Aujourd'hui, nous sommes dans le train pour Tachkent, la capitale Ouzbèke. Nous venons de visiter en une dizaine de jours les trois villes jadis au centre de l'ancienne route de la soie : Samarcande, Boukhara et Khiva. On est parti à 19h32 et on arrivera vers midi demain. Je n'ai pas d'heure exacte à communiquer, mes expériences polonaises et transsibérienne ne me laissent aucun doute, les trains de l'ancienne Union Soviétique ne sont jamais à l'heure. "Que vient faire l'ex URSS ici?"... Il faut savoir que l'Asie Centrale à un lien fort avec la Russie depuis le 18eme Siècle avec notamment du marchandage d'esclaves (spécialité de la région de Khiva). En 1918, toute la région (et ces petits pays que tu connaîtras bientôt comme ta poche) se fait bouffer par la révolution bolchévique et devient la RÉPUBLIQUE SOVIÉTIQUE ET SOCIALE DU TURKESTAN (RSS). Ils ont vécu sous tutelle russe pendant un moment, jusqu'en 1992 en fait, date de la création de la nation de l'Ouzbékistan. Ils se détachent petit à petit de la Russie mais aujourd'hui la plupart des infrastructures sont anciennement russes, les trains, les voitures et les immeubles principalement. La nourriture a également un accent russe avec ses soupes à l'aneth et à la pomme de terre ou ses raviolis. C'est grâce aux russes si on ne mange pas que de ce satané mouton. Plus important, les russes sont aussi responsables de la plupart des rénovations des sites plus ou moins anciens. Parmi eux, on peut citer le Registon de Samarcande, un des plus beaux monuments d'Asie Centrale et sûrement le plus impressionnant. C'est le truc musulman que tu verras sur la majorité des guides ou si tu tapes "Ouzbékistan" ou "route de la soie" sur Google.

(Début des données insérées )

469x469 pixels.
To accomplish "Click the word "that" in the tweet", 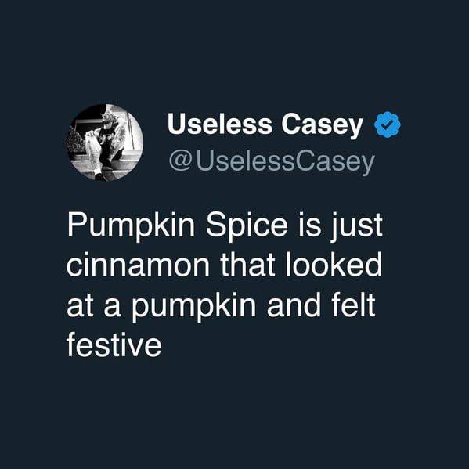I will (x=247, y=265).
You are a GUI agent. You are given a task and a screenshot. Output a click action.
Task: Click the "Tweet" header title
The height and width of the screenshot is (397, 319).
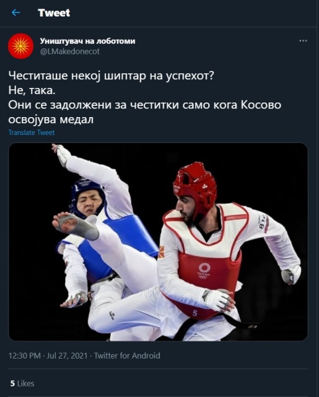tap(54, 13)
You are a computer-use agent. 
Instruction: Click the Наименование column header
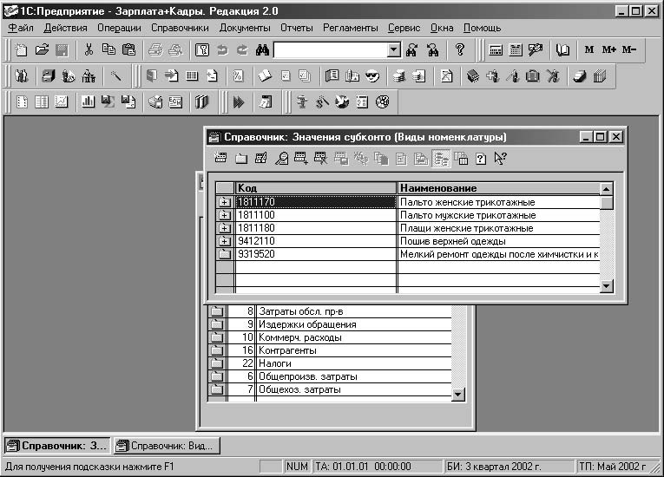click(498, 188)
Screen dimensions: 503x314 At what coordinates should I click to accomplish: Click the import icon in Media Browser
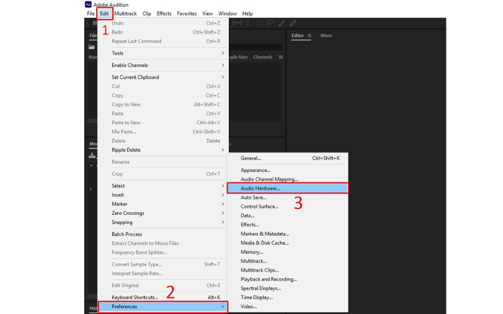[91, 155]
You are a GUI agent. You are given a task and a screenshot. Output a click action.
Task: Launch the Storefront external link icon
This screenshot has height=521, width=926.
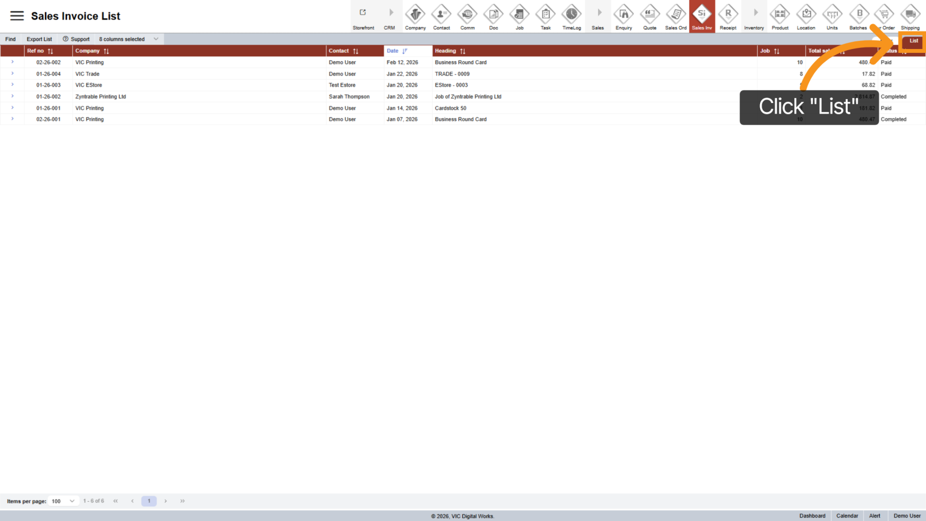click(363, 13)
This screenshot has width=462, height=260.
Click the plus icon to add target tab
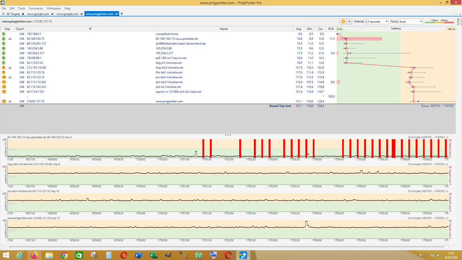[122, 14]
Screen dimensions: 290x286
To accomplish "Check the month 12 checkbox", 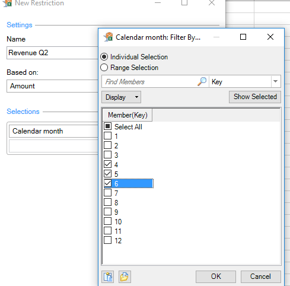I will [108, 240].
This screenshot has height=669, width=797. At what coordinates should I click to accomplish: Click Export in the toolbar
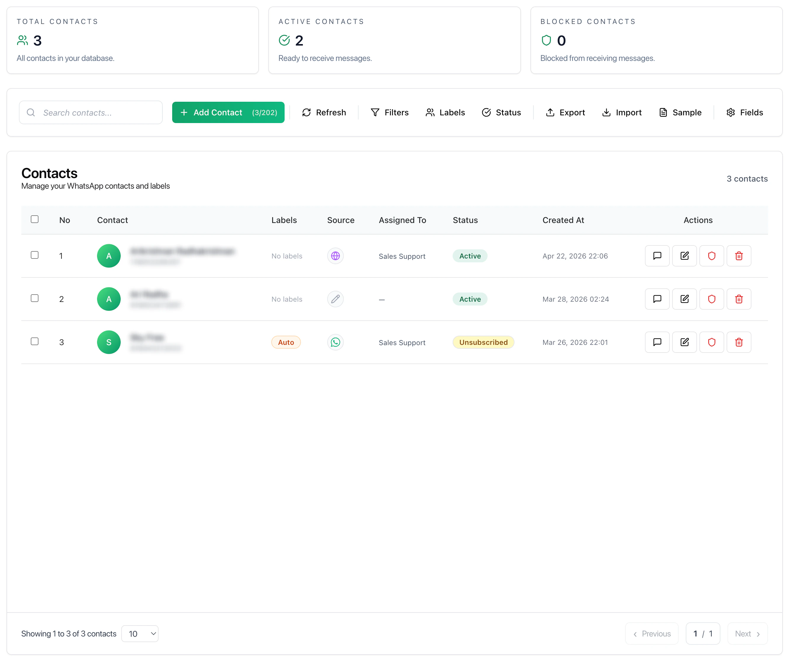(565, 112)
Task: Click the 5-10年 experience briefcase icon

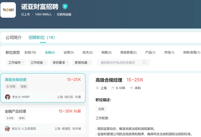Action: pos(113,88)
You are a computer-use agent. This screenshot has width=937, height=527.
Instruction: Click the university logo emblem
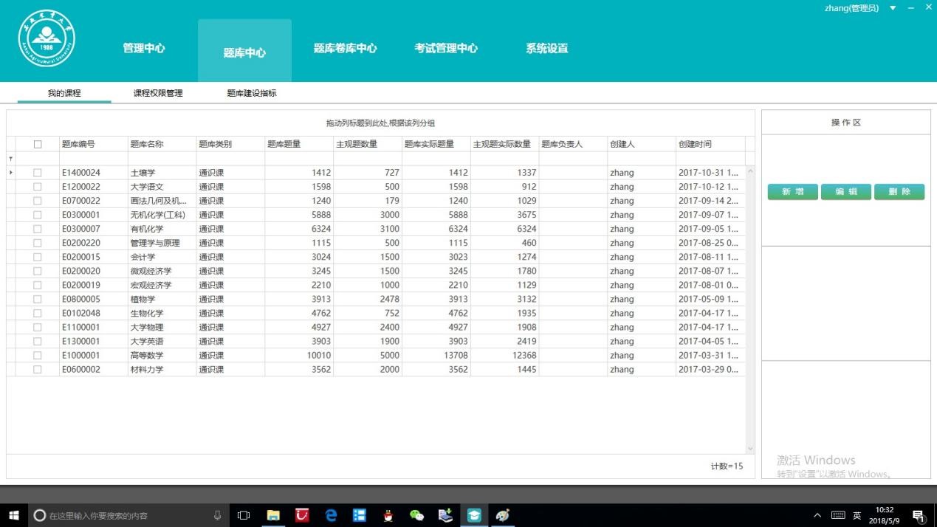pos(47,38)
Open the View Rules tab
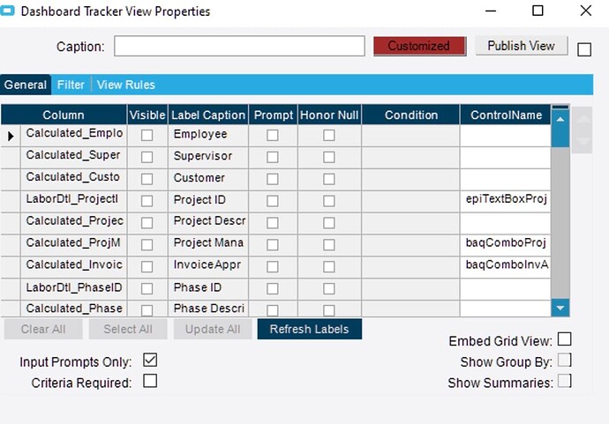609x424 pixels. (125, 85)

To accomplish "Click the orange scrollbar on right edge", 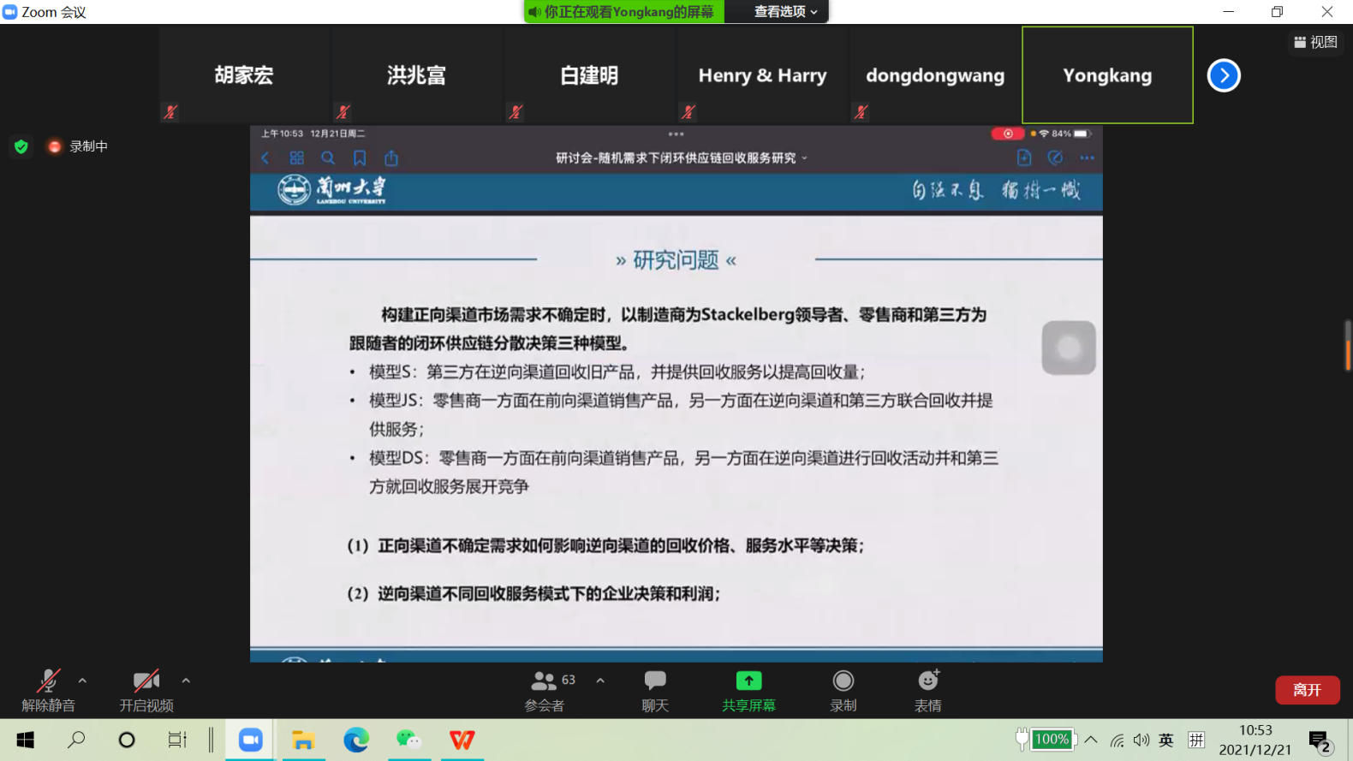I will click(1348, 349).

Samarcande, Boukhara et Khiva sont, à l'image du pays, à forte tendance musulmane. On y trouve un patrimoine riche en mosquées de toutes les tailles, d'une multitude de minarets toujours plus haut et des madrasas plus ou moins récents. Pour expliquer brièvement, un minaret c'est une tour avec un mec en haut qui chantonne la prière, et un madrasa c'est une sorte de résidence étudiante Coranique. Je te vois venir avec des enfants-soldats dans ta tête, lâche TF1 et détends-toi, c'est un peu comme une licence avec une spécialisation Islam. Après tu peux continuer et faire médecine ou droit si tu veux. D'ailleurs on va tout de suite enlever les petites craintes qu'auront certains. La région est sûre! Ça finit en "Stan" mais ce n'est pas la guerre, le gouvernement bien qu'autoritaire et répréhensible sur bien des points, surveille fortement la montée de toute forme d'extrêmisme quelconque. Les frontières du pays sont grandes ouvertes désormais, les tensions avec les pays voisins se dissipent petit à petit. Notamment avec le Tadjikistan et le Kirghizistan. Personnellement, ce que nous retenons c'est surtout des gamins dans les rues, des fois plusieurs dizaines, de cinq, six, dix, quinze ans... Allant à l'école seuls, traînant dehors le soir, jouant sans soucis. Nous retenons également l'accueil des gens, chez eux, dans la rue, toujours à t'aider, t'aborder, rigoler, se moquer gentiment de toi. L'Ouzbèk n'est pas timide comme le Kirghize, il vient à ta rencontre, te sollicite, il fait sauter toute réticence ou hésitation en toi. Malgré le monde qui séparent nos vies, leurs visages marqués, ridés, usés par le vent, l'hiver glaçant et l'été brûlant, leur dents dorées, ils offrent tout ce qu'ils peuvent offrir, nourritures, trajet, hébergement, conseils et toujours avec le sourire. Un des regrets, pour nous, restera de n'avoir rien emporté de chez nous en retour, le crève-coeur! On a rencontré un voyageur au Kirghizistan qui avait acheté des replicas en porte-clé de la tour Eiffel pour offrir aux gens. Quelle bonne idée ! Je ne sais pas si je prendrai la même babiole mais l'idée très certainement.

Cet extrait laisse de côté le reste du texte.